Excerto:
Não digo que seja a chave para o que quer que seja, mas se quisermos reflectir um pouco sobre o estado presente da nossa sociedade não é inútil pensar um pouco nas infinitas formas que as sociedades tomaram ao longo dos tempos, nas várias crenças que adoptaram, nas instituições que criaram, na maneira como a si mesmas se imaginaram, nos símbolos que escolheram para si. O espectáculo que encontramos é um pouco o do botânico que atravessa uma selva luxuriante. Há o terrível e há o maravilhoso e há muitas vezes o terrível indistinguível do maravilhoso. Encontranos astecas e súbditos de faraós, senadores romanos e profetas armados, decências vitorianas e monstruosidades totalitárias. Uma coisa é certa: tudo isso é criação humana, algo que o filósofo francês de ascendência grega Cornelius Castoriadis pensou talvez melhor e mais radicalmente que ninguém.
Serei o último a recusar qualquer pertinência à distinção entre direita e esquerda. Precisamos de opor para pensar e para nos orientarmos no pensamento, como lembrava Fernando Gil, e o pensamento político, mesmo o mais imediato e circunstancial, não escapa a esta condição geral. Mas, ao mesmo tempo, é uma oposição que tende a recalcar algo de essencial. A verdadeira interrogação sobre a natureza da sociedade não é, não pode ser, nem de “esquerda” nem de “direita”, contrariamente à pretensão de muita gente. Os projectos políticos, esses sim, deixam-se em parte definir em tais termos. Mas os projectos políticos que não se alicerçam, de forma mais ou menos reflectida, numa interrogação filosófica sobre a criação humana da sociedade tendem declaradamente para a monstruosidade, ou, pelo menos, para uma pobreza e para uma rigidez esquemática que não se recomendam.

Conjunto de registos:

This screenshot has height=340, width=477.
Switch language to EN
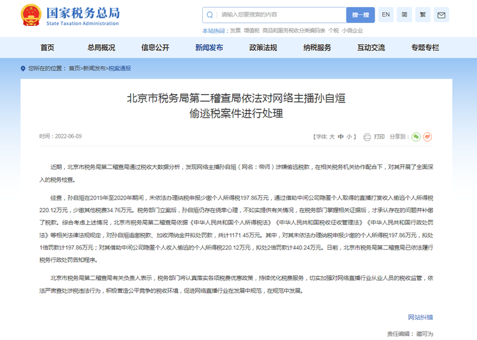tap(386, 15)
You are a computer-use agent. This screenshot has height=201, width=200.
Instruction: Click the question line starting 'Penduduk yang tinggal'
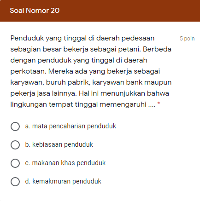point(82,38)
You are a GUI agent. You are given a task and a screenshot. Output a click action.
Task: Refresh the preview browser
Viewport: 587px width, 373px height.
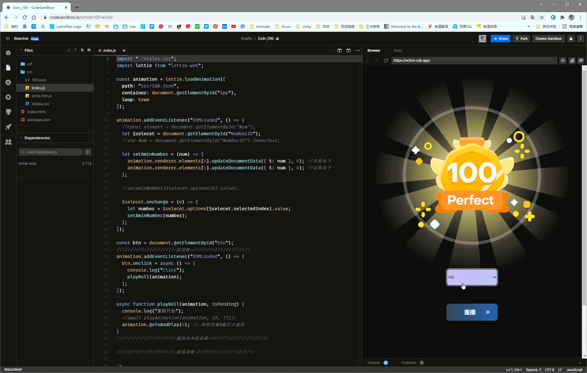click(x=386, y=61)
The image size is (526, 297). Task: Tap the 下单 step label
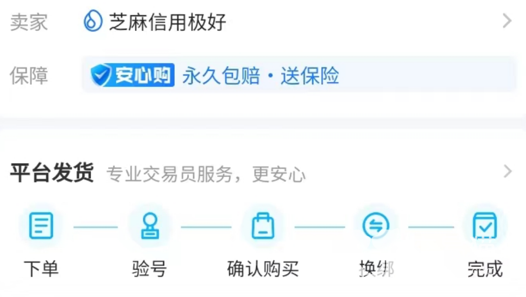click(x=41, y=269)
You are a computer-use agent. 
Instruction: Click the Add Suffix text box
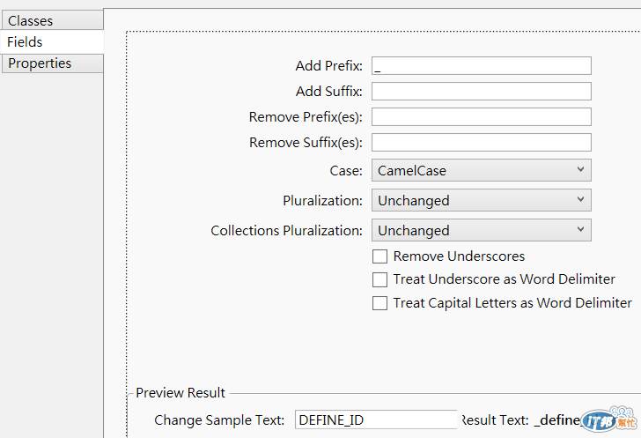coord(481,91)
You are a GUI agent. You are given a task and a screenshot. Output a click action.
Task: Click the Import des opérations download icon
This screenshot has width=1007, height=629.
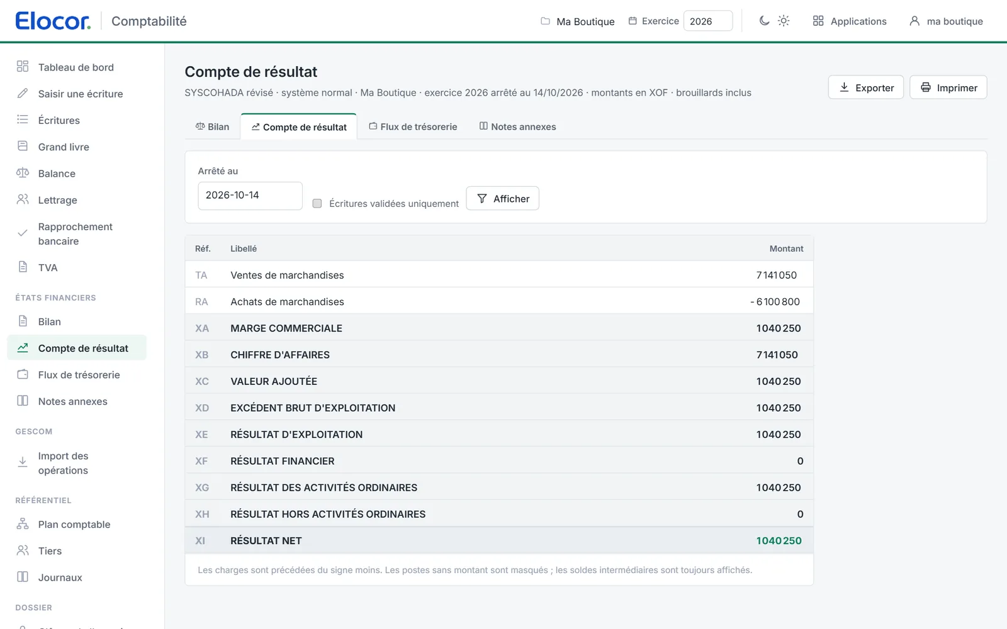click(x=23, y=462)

Exercício curto 1:
Segundo o excerto sobre a sociedade, quem lembrava que precisamos de opor para pensar?
Exercício curto 2:
Prossiga o excerto sobre a criação humana da sociedade, escrevendo o parágrafo seguinte ao último apresentado.
Os registos não têm qualquer relação com o excerto.

Resultado 1:
Fernando Gil.

Resultado 2:
Olhando à nossa volta, encontramos gente que, para retomar a distinção célebre de Tocqueville, é dominada pela “paixão da liberdade” e gente em que a “paixão da igualdade” é dominante. É muito duvidoso que sejam paixões naturais e universais. São, com toda a probabilidade, paixões que nascem no contexto de uma certa tradição – a nossa, a ocidental – e que têm, assim, uma raiz comum. O que, à sua maneira, significa que não são incompatíveis uma com a outra. Pessoalmente, e sem querer cair em magias dialécticas, sempre me pareceu que a liberdade não sobrevive sem uma certa forma de igualdade e que a igualdade rapidamente desaparece se não se encontrar acompanhada de alguma figura de liberdade. Não creio, de resto, que seja um pensamento excessivamente original: a maior parte das pessoas pensa assim.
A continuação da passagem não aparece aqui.